• GIVEN DATA:
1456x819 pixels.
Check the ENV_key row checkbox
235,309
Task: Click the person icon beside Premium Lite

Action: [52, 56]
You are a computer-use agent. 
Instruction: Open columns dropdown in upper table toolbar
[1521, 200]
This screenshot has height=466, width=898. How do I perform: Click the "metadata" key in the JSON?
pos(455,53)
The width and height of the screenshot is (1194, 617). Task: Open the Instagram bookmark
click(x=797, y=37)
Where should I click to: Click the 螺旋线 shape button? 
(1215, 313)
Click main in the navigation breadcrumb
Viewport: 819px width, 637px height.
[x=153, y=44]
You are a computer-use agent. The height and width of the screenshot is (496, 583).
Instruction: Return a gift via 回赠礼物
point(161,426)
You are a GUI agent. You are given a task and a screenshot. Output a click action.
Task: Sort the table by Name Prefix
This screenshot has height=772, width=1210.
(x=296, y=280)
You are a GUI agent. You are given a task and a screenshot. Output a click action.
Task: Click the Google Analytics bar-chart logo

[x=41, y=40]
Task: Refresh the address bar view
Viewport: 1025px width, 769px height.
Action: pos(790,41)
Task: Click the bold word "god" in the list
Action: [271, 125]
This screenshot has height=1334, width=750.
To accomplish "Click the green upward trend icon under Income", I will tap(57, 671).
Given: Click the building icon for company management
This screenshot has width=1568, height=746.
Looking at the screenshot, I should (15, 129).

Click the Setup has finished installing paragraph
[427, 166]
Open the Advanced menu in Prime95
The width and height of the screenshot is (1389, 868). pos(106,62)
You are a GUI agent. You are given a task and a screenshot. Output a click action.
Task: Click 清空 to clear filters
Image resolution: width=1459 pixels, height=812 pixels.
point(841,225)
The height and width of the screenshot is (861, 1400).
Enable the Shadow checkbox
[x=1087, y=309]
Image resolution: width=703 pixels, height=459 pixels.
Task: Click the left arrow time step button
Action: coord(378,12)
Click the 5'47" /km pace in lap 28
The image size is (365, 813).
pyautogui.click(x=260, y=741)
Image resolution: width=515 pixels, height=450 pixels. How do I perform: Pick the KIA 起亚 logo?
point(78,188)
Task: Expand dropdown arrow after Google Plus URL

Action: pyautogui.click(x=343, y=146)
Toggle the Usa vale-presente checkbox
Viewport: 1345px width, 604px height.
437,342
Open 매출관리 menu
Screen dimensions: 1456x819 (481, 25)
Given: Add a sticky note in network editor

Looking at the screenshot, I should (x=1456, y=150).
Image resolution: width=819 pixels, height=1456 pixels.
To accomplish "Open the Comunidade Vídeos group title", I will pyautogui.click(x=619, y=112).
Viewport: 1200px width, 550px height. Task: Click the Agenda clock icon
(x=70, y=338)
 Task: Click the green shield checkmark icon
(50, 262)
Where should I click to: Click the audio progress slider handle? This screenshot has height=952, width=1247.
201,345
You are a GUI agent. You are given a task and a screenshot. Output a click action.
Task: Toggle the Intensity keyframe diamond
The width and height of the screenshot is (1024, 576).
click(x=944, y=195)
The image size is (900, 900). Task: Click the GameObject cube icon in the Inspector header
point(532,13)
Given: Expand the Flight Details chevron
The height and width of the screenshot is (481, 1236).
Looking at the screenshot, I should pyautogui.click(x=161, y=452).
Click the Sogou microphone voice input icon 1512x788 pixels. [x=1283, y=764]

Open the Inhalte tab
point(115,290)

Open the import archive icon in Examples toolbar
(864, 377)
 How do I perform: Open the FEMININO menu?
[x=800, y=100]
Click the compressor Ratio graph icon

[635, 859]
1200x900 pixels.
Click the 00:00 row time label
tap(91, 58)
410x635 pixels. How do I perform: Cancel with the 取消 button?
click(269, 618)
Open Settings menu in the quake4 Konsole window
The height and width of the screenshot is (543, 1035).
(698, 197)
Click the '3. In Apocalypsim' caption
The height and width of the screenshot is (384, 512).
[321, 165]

• EXERCISE BRIEF: Please rewrite all of the records above with "GUI agent" replaced by "UI assistant", leaving everything else unchanged.

• ANSWER TO THIS EXERCISE:
1456x819 pixels.
Check the ENV_key row checkbox
235,309
Task: Click the person icon beside Premium Lite

Action: [52, 56]
You are a computer-use agent. 
Instruction: Open columns dropdown in upper table toolbar
[1521, 200]
This screenshot has height=466, width=898. How do I perform: Click the "metadata" key in the JSON?
pos(455,53)
The width and height of the screenshot is (1194, 617). Task: Open the Instagram bookmark
click(x=797, y=37)
Where should I click to: Click the 螺旋线 shape button? 
(1215, 313)
Click main in the navigation breadcrumb
Viewport: 819px width, 637px height.
[x=153, y=44]
You are a computer-use agent. The height and width of the screenshot is (496, 583).
Instruction: Return a gift via 回赠礼物
point(161,426)
You are a UI assistant. You are given a task and a screenshot. Output a click action.
Task: Sort the table by Name Prefix
This screenshot has height=772, width=1210.
(x=296, y=280)
You are a UI assistant. You are given a task and a screenshot. Output a click action.
Task: Click the Google Analytics bar-chart logo

[x=41, y=40]
Task: Refresh the address bar view
Viewport: 1025px width, 769px height.
Action: pos(790,41)
Task: Click the bold word "god" in the list
Action: [271, 125]
This screenshot has height=1334, width=750.
To accomplish "Click the green upward trend icon under Income", I will tap(57, 671).
Given: Click the building icon for company management
This screenshot has width=1568, height=746.
Looking at the screenshot, I should (15, 129).

Click the Setup has finished installing paragraph
[427, 166]
Open the Advanced menu in Prime95
The width and height of the screenshot is (1389, 868). pos(106,62)
You are a UI assistant. You are given a task and a screenshot. Output a click action.
Task: Click 清空 to clear filters
Image resolution: width=1459 pixels, height=812 pixels.
point(841,225)
The height and width of the screenshot is (861, 1400).
Enable the Shadow checkbox
[x=1087, y=309]
Image resolution: width=703 pixels, height=459 pixels.
Task: Click the left arrow time step button
Action: coord(378,12)
Click the 5'47" /km pace in lap 28
The image size is (365, 813).
pyautogui.click(x=260, y=741)
Image resolution: width=515 pixels, height=450 pixels. How do I perform: Pick the KIA 起亚 logo?
point(78,188)
Task: Expand dropdown arrow after Google Plus URL

Action: pyautogui.click(x=343, y=146)
Toggle the Usa vale-presente checkbox
Viewport: 1345px width, 604px height.
437,342
Open 매출관리 menu
Screen dimensions: 1456x819 (481, 25)
Given: Add a sticky note in network editor

Looking at the screenshot, I should (x=1456, y=150).
Image resolution: width=819 pixels, height=1456 pixels.
To accomplish "Open the Comunidade Vídeos group title", I will pyautogui.click(x=619, y=112).
Viewport: 1200px width, 550px height. Task: Click the Agenda clock icon
(x=70, y=338)
 Task: Click the green shield checkmark icon
(50, 262)
Where should I click to: Click the audio progress slider handle? This screenshot has height=952, width=1247.
201,345
You are a UI assistant. You are given a task and a screenshot. Output a click action.
Task: Toggle the Intensity keyframe diamond
The width and height of the screenshot is (1024, 576).
click(x=944, y=195)
The image size is (900, 900). Task: Click the GameObject cube icon in the Inspector header
point(532,13)
Given: Expand the Flight Details chevron
The height and width of the screenshot is (481, 1236).
Looking at the screenshot, I should pyautogui.click(x=161, y=452).
Click the Sogou microphone voice input icon 1512x788 pixels. [x=1283, y=764]

Open the Inhalte tab
point(115,290)

Open the import archive icon in Examples toolbar
(864, 377)
 How do I perform: Open the FEMININO menu?
[x=800, y=100]
Click the compressor Ratio graph icon

[635, 859]
1200x900 pixels.
Click the 00:00 row time label
tap(91, 58)
410x635 pixels. How do I perform: Cancel with the 取消 button?
click(269, 618)
Open Settings menu in the quake4 Konsole window
The height and width of the screenshot is (543, 1035).
(698, 197)
Click the '3. In Apocalypsim' caption
The height and width of the screenshot is (384, 512).
[321, 165]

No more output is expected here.